### Work instruction
Take each line of the material that includes "agent" and copy it.
Source material below:
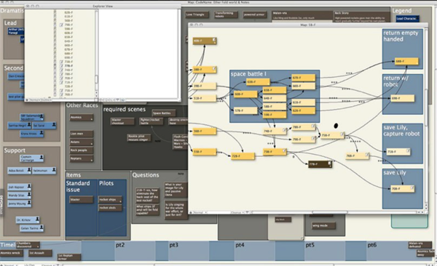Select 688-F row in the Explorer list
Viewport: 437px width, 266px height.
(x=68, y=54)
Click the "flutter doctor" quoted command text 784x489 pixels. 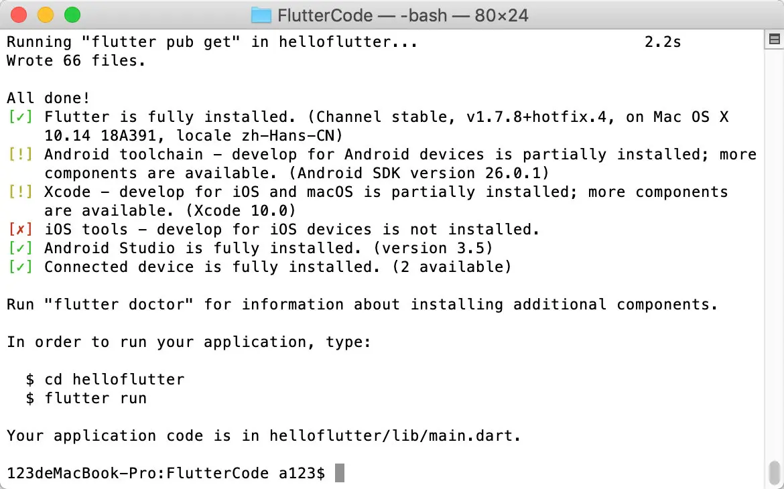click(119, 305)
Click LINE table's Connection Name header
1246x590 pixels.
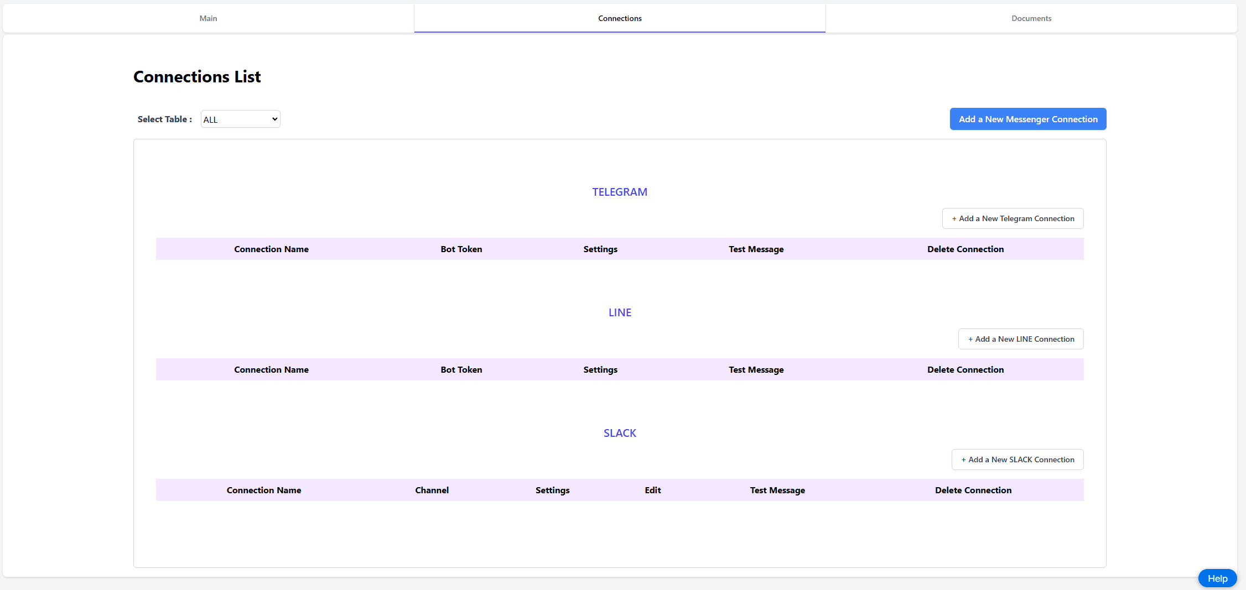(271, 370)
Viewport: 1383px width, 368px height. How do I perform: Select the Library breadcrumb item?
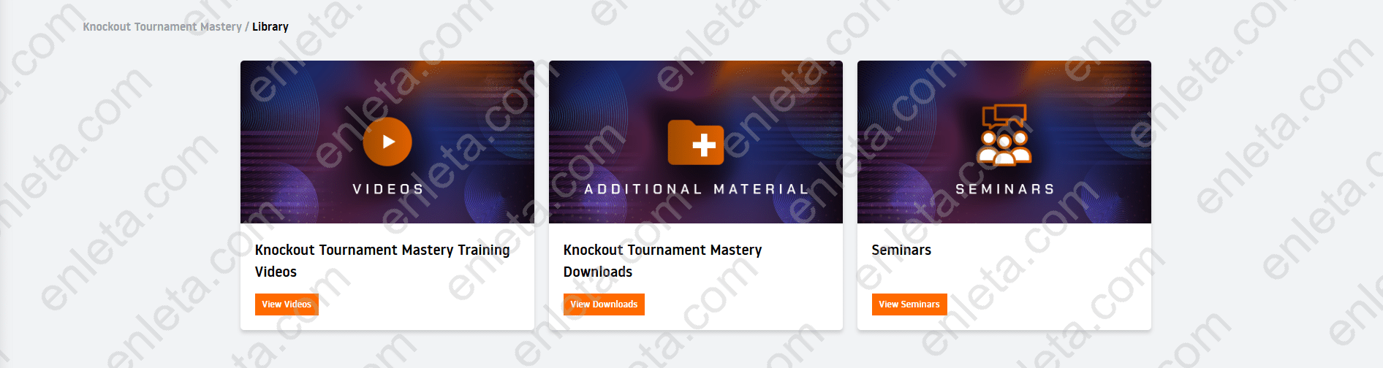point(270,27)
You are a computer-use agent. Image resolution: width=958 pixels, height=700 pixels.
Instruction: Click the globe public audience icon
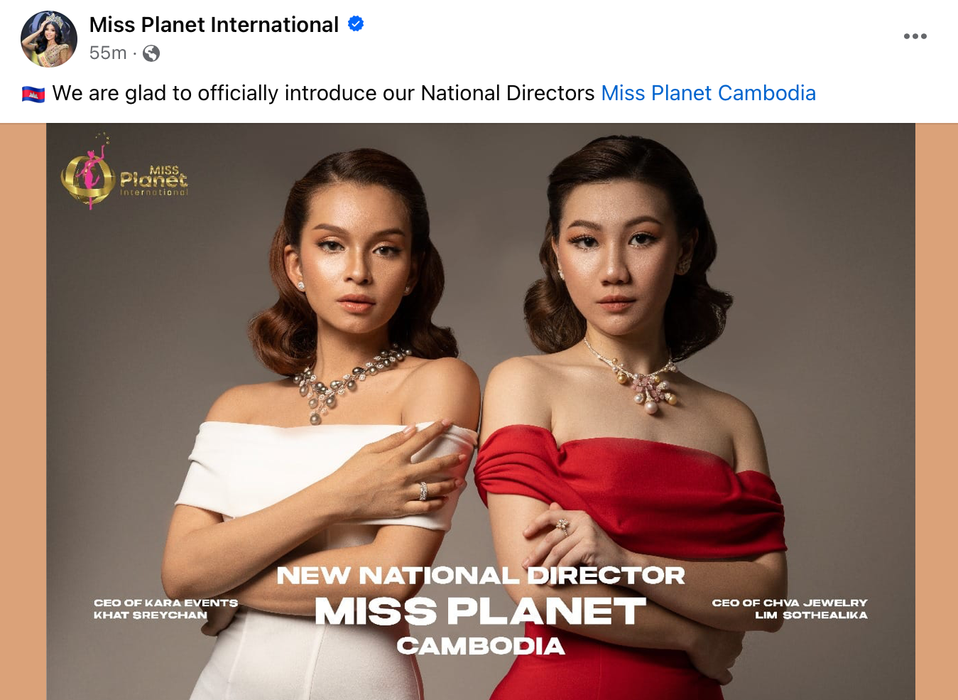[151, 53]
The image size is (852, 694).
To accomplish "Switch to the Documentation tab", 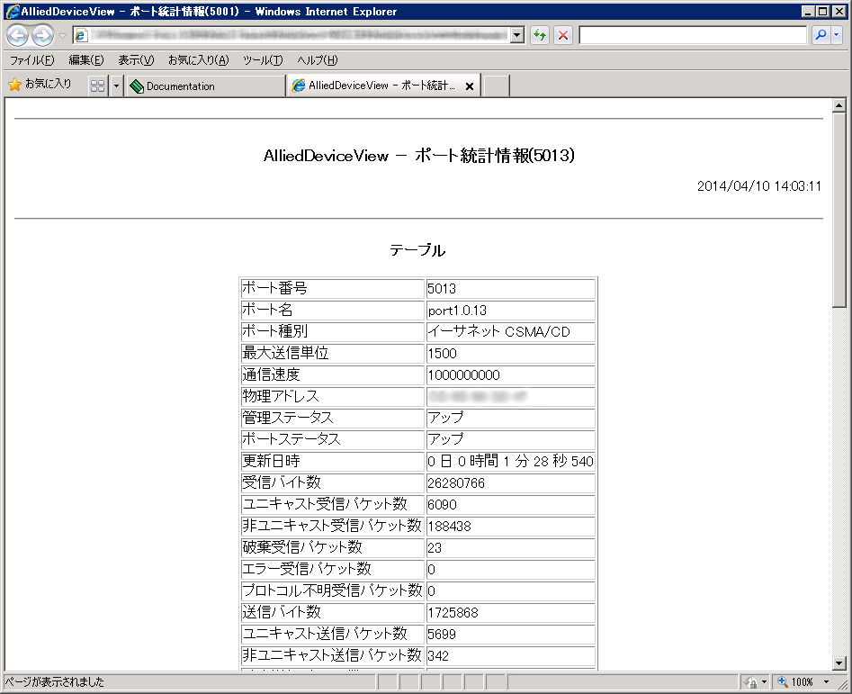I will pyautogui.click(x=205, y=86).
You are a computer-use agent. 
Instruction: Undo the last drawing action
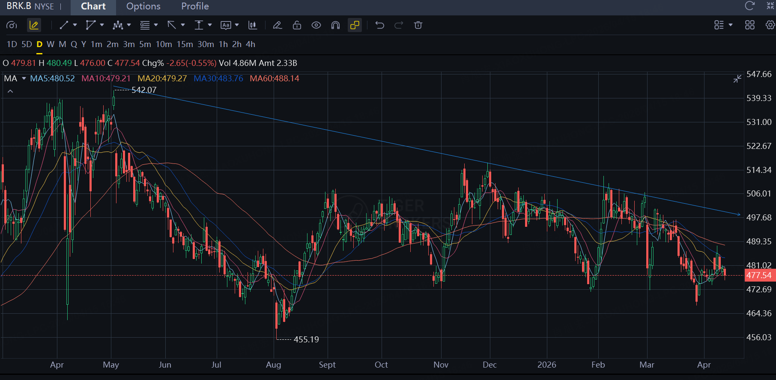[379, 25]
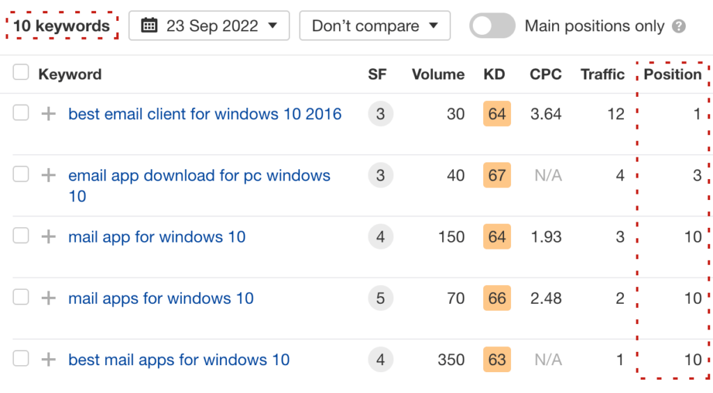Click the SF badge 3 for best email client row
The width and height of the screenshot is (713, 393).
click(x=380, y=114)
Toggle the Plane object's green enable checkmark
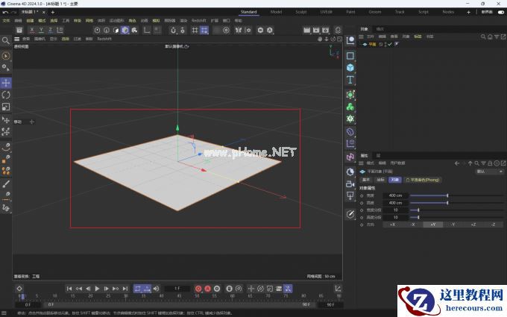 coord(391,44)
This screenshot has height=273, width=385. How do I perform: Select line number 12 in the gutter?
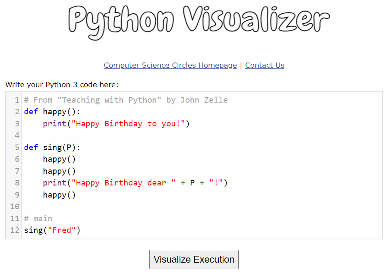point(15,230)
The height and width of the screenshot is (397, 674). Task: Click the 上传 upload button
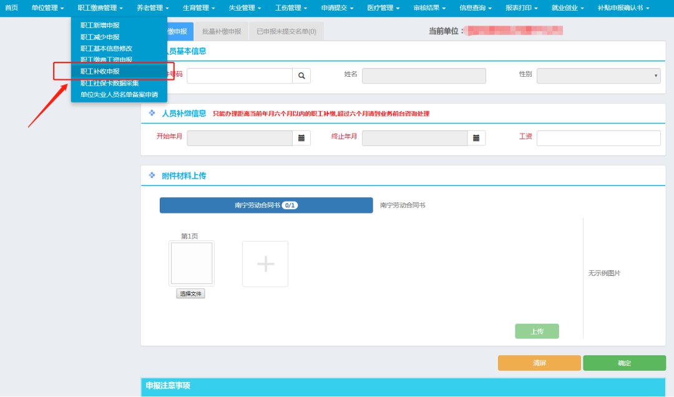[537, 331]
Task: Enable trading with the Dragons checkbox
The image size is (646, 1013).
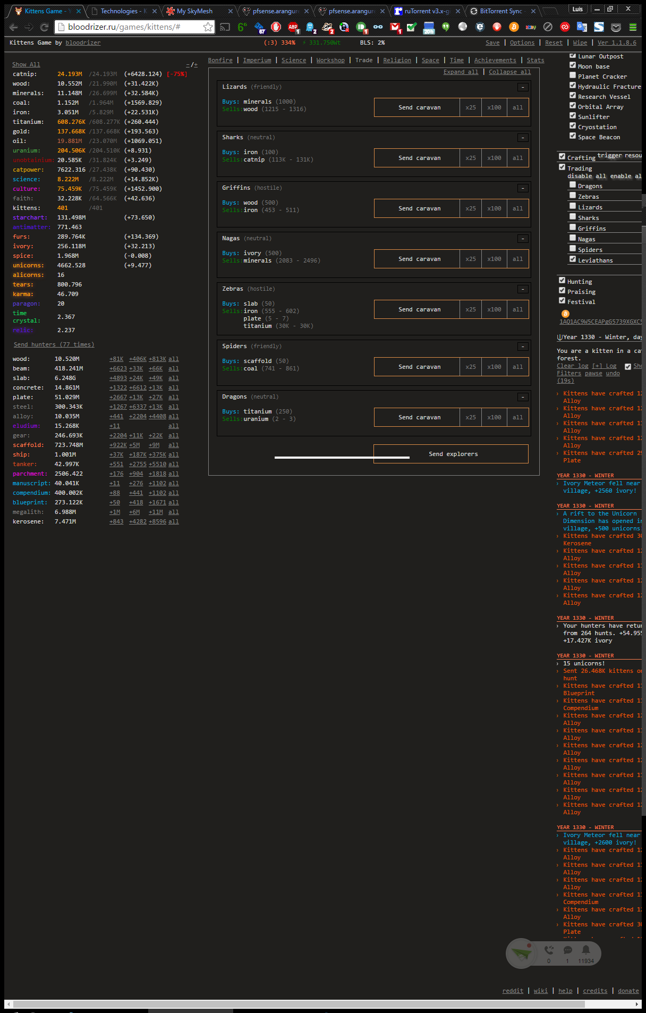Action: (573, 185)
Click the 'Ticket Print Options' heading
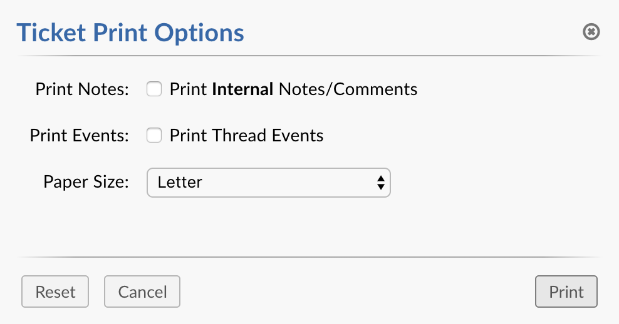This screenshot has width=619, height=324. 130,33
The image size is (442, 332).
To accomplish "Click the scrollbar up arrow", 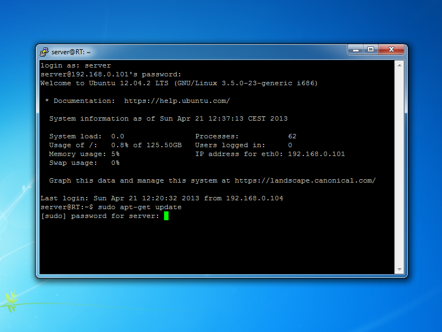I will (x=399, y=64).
End of Source material.
### Exercise result
You are a computer-use agent. Image resolution: width=958 pixels, height=700 pixels.
You are a computer-use agent. 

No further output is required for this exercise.